One day, Winston receives a note from the dark-haired girl that reads “I love you.” She tells
him her name, Julia, and they begin a covert affair, always on the lookout for signs of Party
monitoring. Eventually they rent a room above the secondhand store in the prole district
where Winston bought the diary. This relationship lasts for some time. Winston is sure that
they will be caught and punished sooner or later (the fatalistic Winston knows that he has
been doomed since he wrote his first diary entry), while Julia is more pragmatic and
optimistic. As Winston’s affair with Julia progresses, his hatred for the Party grows more and
more intense. At last, he receives the message that he has been waiting for: O’Brien wants
to see him.
Winston and Julia travel to O’Brien’s luxurious apartment. As a member of the powerful Inner
Party (Winston belongs to the Outer Party), O’Brien leads a life of luxury that Winston can
only imagine. O’Brien confirms to Winston and Julia that, like them, he hates the Party, and
says that he works against it as a member of the Brotherhood. He indoctrinates Winston and
Julia into the Brotherhood, and gives Winston a copy of Emmanuel Goldstein’s book, the
manifesto of the Brotherhood. Winston reads the book—an amalgam of several forms of
class-based twentieth-century social theory—to Julia in the room above the store. Suddenly,
, soldiers barge in and seize them. Mr. Charrington, the proprietor of the store, is revealed as
having been a member of the Thought Police all along.
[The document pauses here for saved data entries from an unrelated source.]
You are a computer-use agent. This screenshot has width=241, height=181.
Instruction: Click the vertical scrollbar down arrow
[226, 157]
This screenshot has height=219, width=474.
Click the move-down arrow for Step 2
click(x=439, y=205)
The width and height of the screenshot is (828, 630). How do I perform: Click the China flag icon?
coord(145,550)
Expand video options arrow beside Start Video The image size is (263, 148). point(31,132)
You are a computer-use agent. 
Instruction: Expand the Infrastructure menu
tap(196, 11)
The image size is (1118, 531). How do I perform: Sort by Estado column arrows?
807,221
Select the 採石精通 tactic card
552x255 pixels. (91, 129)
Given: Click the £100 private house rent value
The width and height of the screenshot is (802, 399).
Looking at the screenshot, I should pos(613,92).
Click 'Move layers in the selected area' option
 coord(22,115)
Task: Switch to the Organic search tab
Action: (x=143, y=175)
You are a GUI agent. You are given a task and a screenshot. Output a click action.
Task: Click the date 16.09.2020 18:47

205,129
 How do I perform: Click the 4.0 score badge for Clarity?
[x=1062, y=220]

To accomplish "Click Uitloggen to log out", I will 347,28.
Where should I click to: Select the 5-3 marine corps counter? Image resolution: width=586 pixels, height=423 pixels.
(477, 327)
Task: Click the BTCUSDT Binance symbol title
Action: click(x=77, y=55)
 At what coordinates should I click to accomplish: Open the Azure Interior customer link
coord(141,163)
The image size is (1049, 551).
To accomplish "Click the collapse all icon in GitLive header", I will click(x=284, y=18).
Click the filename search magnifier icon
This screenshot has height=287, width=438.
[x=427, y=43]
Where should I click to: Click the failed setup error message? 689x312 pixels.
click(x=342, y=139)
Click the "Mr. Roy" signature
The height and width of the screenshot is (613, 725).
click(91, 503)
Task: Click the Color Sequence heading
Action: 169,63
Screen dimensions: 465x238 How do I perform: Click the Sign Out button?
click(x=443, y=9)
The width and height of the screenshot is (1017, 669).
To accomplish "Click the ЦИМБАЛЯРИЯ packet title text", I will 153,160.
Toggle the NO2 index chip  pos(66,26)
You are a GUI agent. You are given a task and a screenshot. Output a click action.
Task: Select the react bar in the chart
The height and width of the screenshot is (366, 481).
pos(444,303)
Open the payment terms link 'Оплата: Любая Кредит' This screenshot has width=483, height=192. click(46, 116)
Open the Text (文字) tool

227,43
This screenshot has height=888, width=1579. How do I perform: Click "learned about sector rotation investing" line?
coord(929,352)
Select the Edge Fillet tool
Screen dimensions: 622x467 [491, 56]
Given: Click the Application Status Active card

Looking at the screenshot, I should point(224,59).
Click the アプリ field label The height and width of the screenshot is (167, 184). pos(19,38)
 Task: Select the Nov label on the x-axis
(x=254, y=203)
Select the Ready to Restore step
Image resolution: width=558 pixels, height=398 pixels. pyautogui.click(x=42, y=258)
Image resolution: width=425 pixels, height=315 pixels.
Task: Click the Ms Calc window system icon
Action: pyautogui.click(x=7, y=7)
Torn away from Julia and taken to a place called the Ministry of Love, Winston finds that
O’Brien, too, is a Party spy who simply pretended to be a member of the Brotherhood in
order to trap Winston into committing an open act of rebellion against the Party. O’Brien
spends months torturing and brainwashing Winston, who struggles to resist. At last, O’Brien
sends him to the dreaded Room 101, the final destination for anyone who opposes the Party.
Here, O’Brien tells Winston that he will be forced to confront his worst fear. Throughout the
novel, Winston has had recurring nightmares about rats; O’Brien now straps a cage full of
rats onto Winston’s head and prepares to allow the rats to eat his face. Winston snaps,
pleading with O’Brien to do it to Julia, not to him.
Giving up Julia is what O’Brien wanted from Winston all along. His spirit broken, Winston is
released to the outside world. He meets Julia but no longer feels anything for her. He has
accepted the Party entirely and has learned to love Big Brother.
Author:
George Orwell was born in India and moved to England but also lived in Paris. He was a
police officer and later a private teacher. He was unfit for military service.
Became a home guard and worked for a broadcasting company.
He also found a career as writer: political commentary, adventures / travels, animal farm +
1984 = fiction / refer to a dystopian novel
He made up words like doublethink, thought police, big brother and the cold war.
How do the author’s experiences affect his work?
- Nazi propaganda for BBC comes back in the novel
- Joined the army
- He was poor and travelled a lot (like the proles, uses this in his descriptions which
were very detailed)
What is Orwell’s message?
The book is written in a time where world wars took place, it tries to warn you for these
dangers that can happen during a world war.
The book is a warning for the future and also for totalitarian regimes (Stalin). Some parts of
the book are indeed realistic but not everything, it is a satire.
The setting of the story:
The story takes place in the year 1984 (according to Winston this is not certain), in London
which is no longer part of Great Britain but of Airstrip One. Airstrip One is part of Oceania,
one of the three major power continents with a totalitarian regime. Oceania consists of
England, Australia, New Zealand, North and South America and Canada.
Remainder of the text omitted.